AF20 mAb failed to recognize deglycosylated TFR1.
Huh7 cell lysate was subject to immunoprecipitation with AF20 mAb and retained proteins on protein G beads were treated with PNGase F at 37°C for 1hr. Samples were directly loaded onto 10% SDS-PAGE (minigel) in duplicate followed by Western blot detection using AF20 (left) and TFR1 antibodies (right), respectively. Note that an additional protein band above the 75-kd size marker was detected by TFR1 antibody from PNGase F treated sample, most likely corresponding to deglycosylated form of TFR1 (79kDd).
Fig 8.
Correlation of AF20 expression with malignant transformation of colon tissues.
A total of 4 pairs of tissue sections were stained with AF20 antibody followed by incubation with HRP-conjugated anti-mouse antibody. Two representative pairs are shown (upper and lower panels). Note that AF20 was clearly detectable in colon polyps (middle panels), and strongly expressed in colon cancer (right panels), but not in normal colon tissue (left panels). Images were taken at 20 x magnifications, with the scale bar provided.
Fig 9.
Correlation of TFR1 and AF20 staining in colon cancer samples.

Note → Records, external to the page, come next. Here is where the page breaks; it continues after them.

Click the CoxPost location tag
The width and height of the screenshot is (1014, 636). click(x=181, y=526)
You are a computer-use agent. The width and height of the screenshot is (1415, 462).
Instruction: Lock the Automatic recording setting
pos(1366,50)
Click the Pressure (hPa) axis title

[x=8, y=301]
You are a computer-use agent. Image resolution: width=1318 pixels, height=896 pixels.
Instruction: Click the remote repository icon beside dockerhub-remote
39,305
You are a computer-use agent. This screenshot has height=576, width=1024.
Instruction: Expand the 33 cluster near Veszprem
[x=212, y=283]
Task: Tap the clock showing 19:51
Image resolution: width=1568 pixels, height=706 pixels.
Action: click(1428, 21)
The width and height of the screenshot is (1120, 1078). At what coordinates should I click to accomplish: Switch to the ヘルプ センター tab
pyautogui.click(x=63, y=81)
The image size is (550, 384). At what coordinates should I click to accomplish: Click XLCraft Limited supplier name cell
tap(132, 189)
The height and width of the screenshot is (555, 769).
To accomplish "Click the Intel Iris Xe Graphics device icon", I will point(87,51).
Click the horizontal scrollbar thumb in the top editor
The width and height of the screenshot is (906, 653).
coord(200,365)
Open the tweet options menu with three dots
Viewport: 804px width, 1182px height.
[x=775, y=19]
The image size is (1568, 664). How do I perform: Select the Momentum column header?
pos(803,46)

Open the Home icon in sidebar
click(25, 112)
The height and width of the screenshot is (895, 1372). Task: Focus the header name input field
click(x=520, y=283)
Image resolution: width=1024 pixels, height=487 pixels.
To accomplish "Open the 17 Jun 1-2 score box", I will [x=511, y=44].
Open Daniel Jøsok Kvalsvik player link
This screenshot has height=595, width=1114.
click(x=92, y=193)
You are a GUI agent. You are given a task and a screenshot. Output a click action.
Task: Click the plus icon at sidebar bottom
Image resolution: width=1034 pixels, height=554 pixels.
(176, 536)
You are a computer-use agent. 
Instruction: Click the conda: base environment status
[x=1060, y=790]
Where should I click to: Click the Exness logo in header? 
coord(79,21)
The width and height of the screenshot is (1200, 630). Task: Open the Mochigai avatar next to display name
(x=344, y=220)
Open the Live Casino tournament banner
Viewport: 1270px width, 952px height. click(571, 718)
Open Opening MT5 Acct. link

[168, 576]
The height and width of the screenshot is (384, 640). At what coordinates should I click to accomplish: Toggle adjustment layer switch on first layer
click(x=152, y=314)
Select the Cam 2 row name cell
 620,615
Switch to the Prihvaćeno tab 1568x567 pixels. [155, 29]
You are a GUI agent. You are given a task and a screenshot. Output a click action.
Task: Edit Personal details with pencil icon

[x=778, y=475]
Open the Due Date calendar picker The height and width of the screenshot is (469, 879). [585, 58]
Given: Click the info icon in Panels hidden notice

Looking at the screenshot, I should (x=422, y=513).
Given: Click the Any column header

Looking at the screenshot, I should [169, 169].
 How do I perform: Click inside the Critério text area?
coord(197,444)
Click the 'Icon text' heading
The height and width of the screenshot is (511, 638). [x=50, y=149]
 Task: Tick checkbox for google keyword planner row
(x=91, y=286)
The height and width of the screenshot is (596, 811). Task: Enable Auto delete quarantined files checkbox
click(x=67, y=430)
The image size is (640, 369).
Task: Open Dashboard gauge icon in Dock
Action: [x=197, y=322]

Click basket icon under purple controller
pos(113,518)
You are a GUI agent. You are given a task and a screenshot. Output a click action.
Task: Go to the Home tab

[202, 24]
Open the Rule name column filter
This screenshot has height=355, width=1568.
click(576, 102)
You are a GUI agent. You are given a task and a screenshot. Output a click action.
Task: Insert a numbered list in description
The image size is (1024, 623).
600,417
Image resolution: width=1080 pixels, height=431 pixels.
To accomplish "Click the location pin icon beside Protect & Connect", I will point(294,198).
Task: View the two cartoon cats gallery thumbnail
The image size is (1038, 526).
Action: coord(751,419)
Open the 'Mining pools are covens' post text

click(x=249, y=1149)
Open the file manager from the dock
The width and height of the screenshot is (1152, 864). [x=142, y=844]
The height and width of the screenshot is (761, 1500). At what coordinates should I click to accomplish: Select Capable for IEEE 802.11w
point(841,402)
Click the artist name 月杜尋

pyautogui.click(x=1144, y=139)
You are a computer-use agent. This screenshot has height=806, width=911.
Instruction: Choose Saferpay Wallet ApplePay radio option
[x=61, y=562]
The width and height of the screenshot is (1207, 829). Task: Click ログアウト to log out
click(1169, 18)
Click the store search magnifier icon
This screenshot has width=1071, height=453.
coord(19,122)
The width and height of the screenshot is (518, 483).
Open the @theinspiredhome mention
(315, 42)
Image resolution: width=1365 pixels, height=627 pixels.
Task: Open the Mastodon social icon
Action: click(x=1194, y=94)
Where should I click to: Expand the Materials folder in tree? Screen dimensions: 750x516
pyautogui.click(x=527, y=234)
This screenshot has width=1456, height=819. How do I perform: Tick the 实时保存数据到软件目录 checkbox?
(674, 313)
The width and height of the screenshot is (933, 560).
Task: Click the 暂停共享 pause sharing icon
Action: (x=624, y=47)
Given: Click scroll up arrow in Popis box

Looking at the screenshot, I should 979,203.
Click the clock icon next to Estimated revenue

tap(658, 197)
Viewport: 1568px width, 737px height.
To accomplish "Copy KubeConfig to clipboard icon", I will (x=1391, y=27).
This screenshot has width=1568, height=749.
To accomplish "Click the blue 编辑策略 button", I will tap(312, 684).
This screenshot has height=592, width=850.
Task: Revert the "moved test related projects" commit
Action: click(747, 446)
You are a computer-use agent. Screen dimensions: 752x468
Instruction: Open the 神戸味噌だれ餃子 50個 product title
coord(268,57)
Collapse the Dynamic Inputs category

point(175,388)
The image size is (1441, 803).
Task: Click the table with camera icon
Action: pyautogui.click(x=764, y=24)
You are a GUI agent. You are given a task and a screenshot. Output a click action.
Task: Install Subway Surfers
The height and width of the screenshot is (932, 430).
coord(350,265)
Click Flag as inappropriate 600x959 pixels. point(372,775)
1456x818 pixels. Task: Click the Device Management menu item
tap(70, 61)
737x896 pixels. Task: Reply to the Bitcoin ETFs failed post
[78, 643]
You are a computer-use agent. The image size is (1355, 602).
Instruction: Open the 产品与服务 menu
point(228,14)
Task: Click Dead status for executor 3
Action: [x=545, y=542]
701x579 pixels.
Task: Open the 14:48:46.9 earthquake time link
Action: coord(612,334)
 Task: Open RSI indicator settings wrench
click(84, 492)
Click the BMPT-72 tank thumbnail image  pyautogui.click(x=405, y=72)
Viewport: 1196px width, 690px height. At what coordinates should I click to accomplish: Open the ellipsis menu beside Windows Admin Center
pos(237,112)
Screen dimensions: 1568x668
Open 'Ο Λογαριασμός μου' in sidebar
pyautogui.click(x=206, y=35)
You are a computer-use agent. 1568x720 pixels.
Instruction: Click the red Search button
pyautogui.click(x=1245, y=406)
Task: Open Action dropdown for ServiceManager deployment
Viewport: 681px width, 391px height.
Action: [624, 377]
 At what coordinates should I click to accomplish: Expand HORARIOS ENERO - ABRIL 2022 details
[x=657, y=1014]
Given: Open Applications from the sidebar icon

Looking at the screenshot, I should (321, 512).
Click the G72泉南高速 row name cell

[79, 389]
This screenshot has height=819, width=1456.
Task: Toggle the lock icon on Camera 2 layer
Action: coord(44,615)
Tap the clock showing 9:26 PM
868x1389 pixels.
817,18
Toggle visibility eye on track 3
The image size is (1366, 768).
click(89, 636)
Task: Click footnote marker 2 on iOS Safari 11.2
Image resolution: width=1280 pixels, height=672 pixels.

Three pairs of adjacent tissue sections of normal colon (A) and colon cancer (B) were stained with TFR1 (upper panels, 1:50 dilution) and AF20 mAb (lower panels, 1:500 dilution), respectively. Images were taken at 1000x magnification. Note that overexpression of both TFR1 and AF20 antigen was only observed in colon cancer but not in normal colon. In addition, the expression pattern and localization as revealed by TFR1 and AF20 Ab are indistinguishable.